The federal government was awarded an emergency stay in discovery proceedings by the U.S. Court of Appeals for the Second Circuit Friday, as it prepares to file a writ of mandamus in a pair of suits over President Donald Trump’s decision, announced last month in an executive order, to end the Deferred Action for Childhood Arrivals program last month.
The order in In Re: Elaine Duke 17-3345 was issued by Circuit Judge José Cabranes, ahead of a three-judge panel’s consideration of the as-of-yet unfiled mandamus request. The government has until Monday afternoon to file papers.
The move by the U.S. Department of Justice is the latest in a series of pushbacks against a pair of lawsuits in the U.S. District Court for the Eastern District of New York.

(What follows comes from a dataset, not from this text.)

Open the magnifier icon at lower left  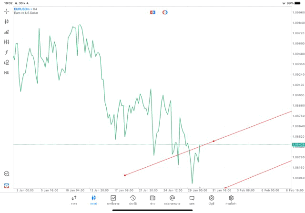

The plaintiffs—a private individual, Martin Jonathan Batalla Vidal in Batalla Vidal v. Baran, 16-cv-04756, and a host of state attorneys general, led by New York AG Eric Schneiderman in State of New York v. Trump, 17-cv-05228—have moved forward with discovery in the parallel suits, overseen by U.S. District Judge Nicholas Garaufis and Magistrate Judge James Orenstein.
Even as the government sought a stay from the appellate court Thursday, Orenstein and Garaufis, in separate orders the same day, pushed discovery forward in the suits.
Both orders were related to a September order by Orenstein authorizing discovery, over the objections of government lawyers. The Trump administration was ordered to produce an administrative record and privilege log around the decisions by Department of Homeland Security Acting Secretary Elaine Duke’s order to “wind down” the DACA program. Plaintiffs argue that the government’s submission of material to satisfy the original production order was insufficient.
Orenstein’s order Thursday approved a motion, filed by Vidal’s attorney Muneer Ahmad of the Frank Legal Services Organization at Yale Law School on behalf of plaintiffs in both suits, to compel the government to produce the administrative record.
“Defendants compiled a skeletal administrative record based on an erroneously narrow standard of what the record must include,” plaintiffs stated.
On Thursday, Orenstein agreed, noting that satisfying the order means not just providing documents Duke personally reviewed, but “encompasses all documents and materials that were before the decision-makers’ agencies and the non-privileged work and recommendations’ of the decision-makers’ subordinates.”
Orenstein ordered the government to complete production by 3 p.m. on Oct. 27.
In a separate order Thursday, Garaufis refused the government’s request for a stay on all discovery and privilege log production orders. The Article III judge had previously limited the privilege log order to only DHS and DOJ materials and extended the production deadline to Oct. 20. The government argued for a stay on discovery pending a final determination on the sufficiency of the administrative record now being ordered produced by Orenstein, or, alternatively, the decision on the mandamus petition at the Second Circuit. The government claimed, according to Orenstein, that it was “in limbo, exposed to discovery but lacking the certainty of a final order.
Orenstein Thursday refused to stay the privilege-log requirement, namely because doing so would push the resolution of the district court case up against the March deadline for DACA renewals.
“While the court is mindful of the burden that the expedited discovery schedule may place on the government, this urgency is the unavoidable result of defendants’ own decision to terminate, on relatively short notice, a program directly benefiting hundreds of thousands of individuals,” Garaufis wrote.
Garaufis did, however, narrow the scope of the administrative record to material considered by U.S. Attorney General Jeff Sessions Duke and “their first-tier subordinates” in making their decisions.
The government’s request for a stay pending mandamus was also denied.
In that petition to the appellate court, the government asked for an immediate administrative stay by 9 a.m. on Oct. 20 to halt the forward momentum in the district suits. The circuit did not respond to that request ahead of the government’s requested deadline.
Acting Assistant AG Chad Readler and Deputy Assistant AG Hashim Mooppan wrote that the stay was “required to avoid significant ongoing burden and intrusion into the deliberative processes of the agency decision-maker” and that the district court’s rulings “disregard fundamental principles of administrative law and inter-branch comity that warrant this court’s exercise of its mandamus authority.”
In an opposition brief filed Thursday on behalf of the plaintiff states by Schneiderman, and signed by New York Solicitor General Barbara Underwood, reiterated Garaufis’ concern about the upcoming renewal deadline.
“[A]s that court has also noted, defendants’ requests to delay discovery in this case must be evaluated in light of their role in creating the urgency about which they now complain,” plaintiffs stated. adding that the government has already asked for, and received, “several extensions” from the district court.